**Requirement**
The answer must restate the listing word for word, without its images.

**Task inputs**
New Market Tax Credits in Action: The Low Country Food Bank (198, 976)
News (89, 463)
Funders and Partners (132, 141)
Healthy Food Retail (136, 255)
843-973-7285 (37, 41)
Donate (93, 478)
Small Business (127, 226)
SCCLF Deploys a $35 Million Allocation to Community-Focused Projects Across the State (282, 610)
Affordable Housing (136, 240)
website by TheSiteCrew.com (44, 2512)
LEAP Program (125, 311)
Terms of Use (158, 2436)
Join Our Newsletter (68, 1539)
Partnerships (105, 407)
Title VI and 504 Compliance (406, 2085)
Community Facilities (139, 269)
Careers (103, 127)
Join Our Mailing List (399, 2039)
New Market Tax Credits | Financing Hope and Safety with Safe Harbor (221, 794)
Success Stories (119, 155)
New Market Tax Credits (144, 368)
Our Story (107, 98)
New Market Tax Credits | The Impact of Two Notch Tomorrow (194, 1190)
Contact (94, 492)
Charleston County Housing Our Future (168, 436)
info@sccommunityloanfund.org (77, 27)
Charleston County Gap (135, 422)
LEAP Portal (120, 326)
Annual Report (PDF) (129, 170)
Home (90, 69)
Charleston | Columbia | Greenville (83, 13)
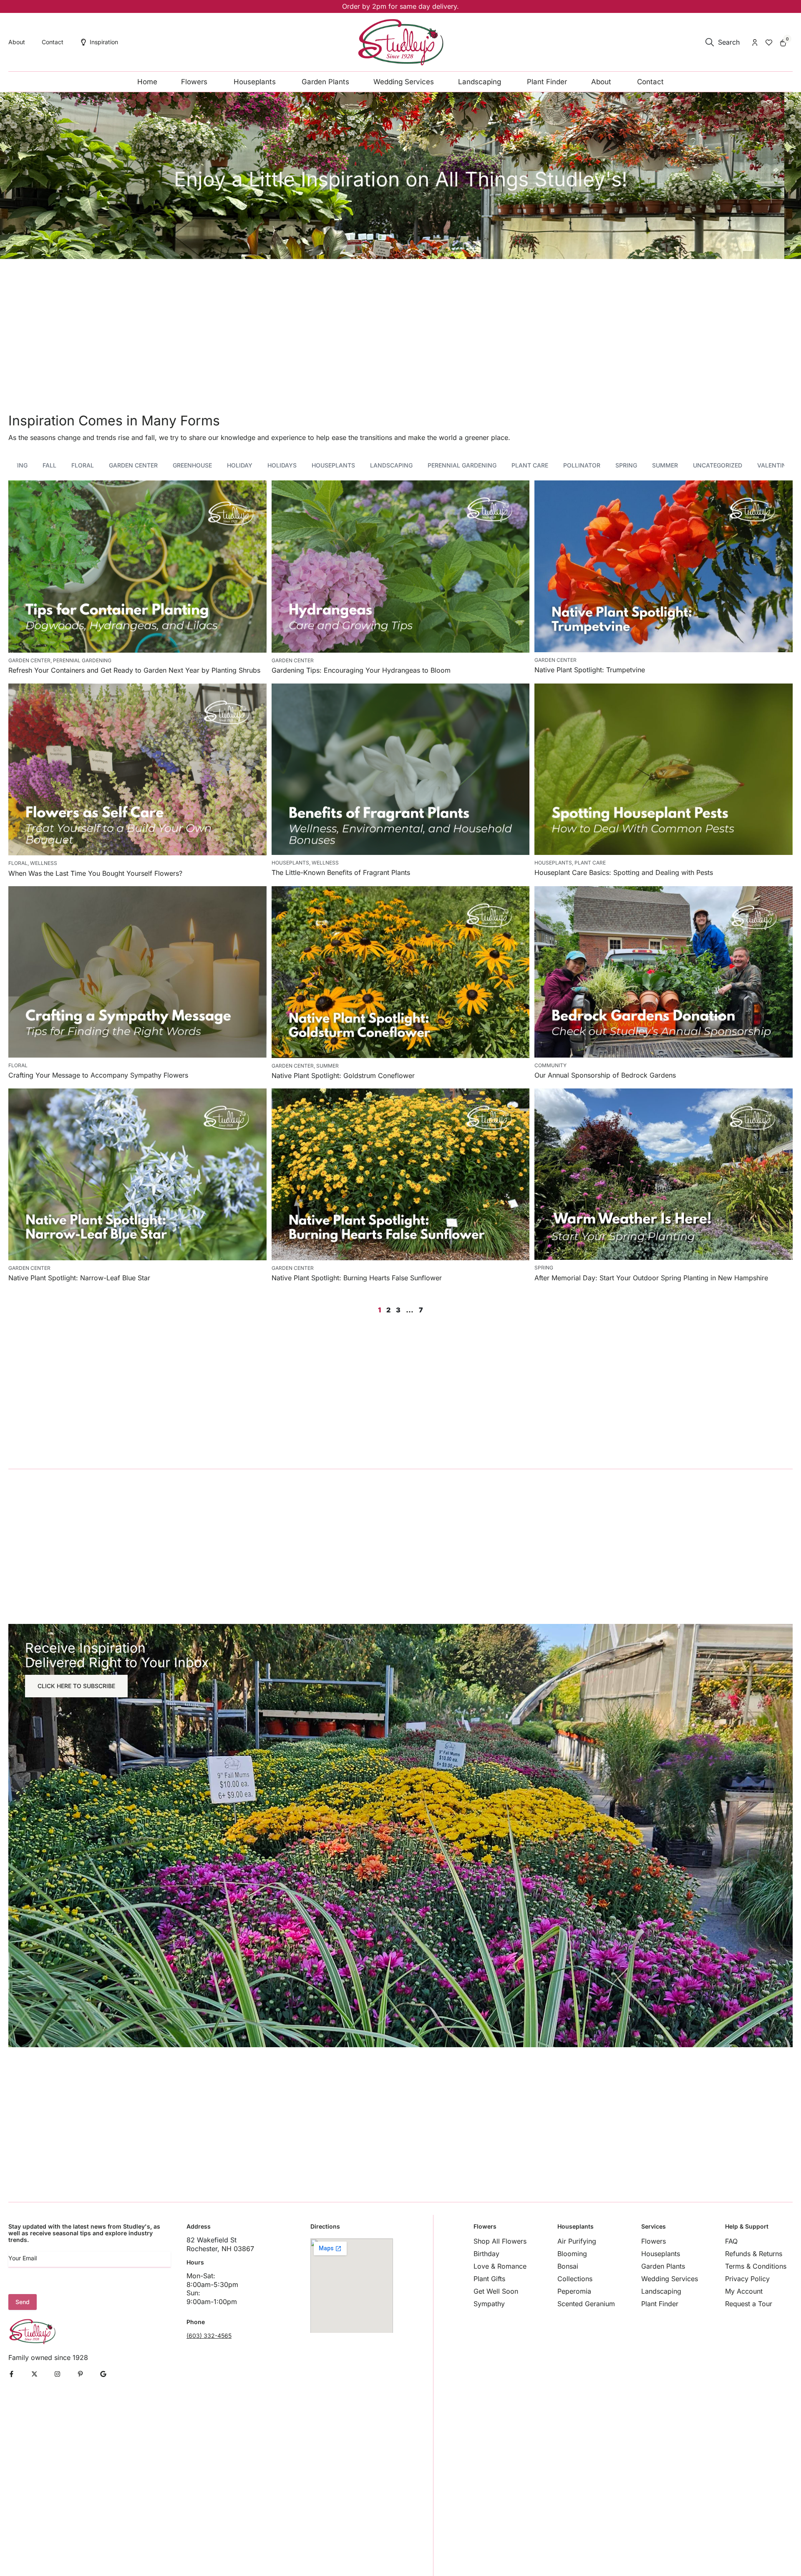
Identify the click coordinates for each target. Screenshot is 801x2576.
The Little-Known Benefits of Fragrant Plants (341, 872)
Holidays (282, 465)
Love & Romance (500, 2266)
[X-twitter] (34, 2374)
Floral (82, 465)
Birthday (486, 2253)
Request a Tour (748, 2304)
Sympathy (489, 2304)
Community (550, 1065)
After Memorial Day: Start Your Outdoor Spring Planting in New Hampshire (651, 1278)
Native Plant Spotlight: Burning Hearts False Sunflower (357, 1278)
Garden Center (133, 465)
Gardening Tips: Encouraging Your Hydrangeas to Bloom (361, 670)
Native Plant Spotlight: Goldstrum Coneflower (343, 1075)
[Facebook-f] (11, 2374)
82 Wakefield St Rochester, (211, 2244)
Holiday (239, 465)
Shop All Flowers (500, 2241)
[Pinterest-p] (80, 2374)
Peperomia (574, 2291)
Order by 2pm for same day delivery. (400, 6)
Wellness (43, 863)
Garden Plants (663, 2266)
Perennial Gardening (462, 465)
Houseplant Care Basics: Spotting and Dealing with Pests (623, 872)
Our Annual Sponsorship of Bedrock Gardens (605, 1075)
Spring (626, 465)
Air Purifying (576, 2241)
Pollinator (581, 465)
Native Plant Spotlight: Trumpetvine (589, 670)
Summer (665, 465)
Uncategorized (717, 465)
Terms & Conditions (755, 2266)
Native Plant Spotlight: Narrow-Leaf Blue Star (79, 1278)
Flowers (653, 2241)
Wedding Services (669, 2278)
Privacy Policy (747, 2278)
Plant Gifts (489, 2278)
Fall (49, 465)
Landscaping (391, 465)
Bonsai (567, 2266)
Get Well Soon (496, 2291)
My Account (744, 2291)
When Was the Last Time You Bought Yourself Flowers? (95, 873)
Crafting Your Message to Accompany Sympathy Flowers (98, 1075)
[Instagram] (57, 2374)
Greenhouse (192, 465)
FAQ (731, 2241)
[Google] (103, 2374)
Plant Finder (659, 2304)
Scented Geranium (586, 2304)
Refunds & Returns (753, 2253)
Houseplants (333, 465)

**Answer section**
New Market Tax Credits in Action: The Low Country Food Bank (198, 976)
News (89, 463)
Funders and Partners (132, 141)
Healthy Food Retail (136, 255)
843-973-7285 (37, 41)
Donate (93, 478)
Small Business (127, 226)
SCCLF Deploys a $35 Million Allocation to Community-Focused Projects Across the State (282, 610)
Affordable Housing (136, 240)
website by TheSiteCrew.com (44, 2512)
LEAP Program (125, 311)
Terms of Use (158, 2436)
Join Our Newsletter (68, 1539)
Partnerships (105, 407)
Title VI and 504 Compliance (406, 2085)
Community Facilities (139, 269)
Careers (103, 127)
Join Our Mailing List (399, 2039)
New Market Tax Credits | Financing Hope and Safety with Safe Harbor (221, 794)
Success Stories (119, 155)
New Market Tax Credits (144, 368)
Our Story (107, 98)
New Market Tax Credits | The Impact of Two Notch Tomorrow (194, 1190)
Contact (94, 492)
Charleston County Housing Our Future (168, 436)
info@sccommunityloanfund.org (77, 27)
Charleston County Gap (135, 422)
LEAP Portal (120, 326)
Annual Report (PDF) (129, 170)
Home (90, 69)
Charleston | Columbia | Greenville (83, 13)
Identify the click coordinates for each target. Screenshot is 801x2576.
The Little-Known Benefits of Fragrant Plants (341, 872)
Holidays (282, 465)
Love & Romance (500, 2266)
[X-twitter] (34, 2374)
Floral (82, 465)
Birthday (486, 2253)
Request a Tour (748, 2304)
Sympathy (489, 2304)
Community (550, 1065)
After Memorial Day: Start Your Outdoor Spring Planting in New Hampshire (651, 1278)
Native Plant Spotlight: Burning Hearts False Sunflower (357, 1278)
Garden Center (133, 465)
Gardening Tips: Encouraging Your Hydrangeas to Bloom (361, 670)
Native Plant Spotlight: Goldstrum Coneflower (343, 1075)
[Facebook-f] (11, 2374)
82 Wakefield St Rochester, (211, 2244)
Holiday (239, 465)
Shop All Flowers (500, 2241)
[Pinterest-p] (80, 2374)
Peperomia (574, 2291)
Order by 2pm for same day delivery. (400, 6)
Wellness (43, 863)
Garden Plants (663, 2266)
Perennial Gardening (462, 465)
Houseplant Care Basics: Spotting and Dealing with Pests (623, 872)
Our Annual Sponsorship of Bedrock Gardens (605, 1075)
Spring (626, 465)
Air Purifying (576, 2241)
Pollinator (581, 465)
Native Plant Spotlight: Trumpetvine (589, 670)
Summer (665, 465)
Uncategorized (717, 465)
Terms & Conditions (755, 2266)
Native Plant Spotlight: Narrow-Leaf Blue Star (79, 1278)
Flowers (653, 2241)
Wedding Services (669, 2278)
Privacy Policy (747, 2278)
Plant Gifts (489, 2278)
Fall (49, 465)
Landscaping (391, 465)
Bonsai (567, 2266)
Get Well Soon (496, 2291)
My Account (744, 2291)
When Was the Last Time You Bought Yourself Flowers? (95, 873)
Crafting Your Message to Accompany Sympathy Flowers (98, 1075)
[Instagram] (57, 2374)
Greenhouse (192, 465)
FAQ (731, 2241)
[Google] (103, 2374)
Plant Finder (659, 2304)
Scented Geranium (586, 2304)
Refunds & Returns (753, 2253)
Houseplants (333, 465)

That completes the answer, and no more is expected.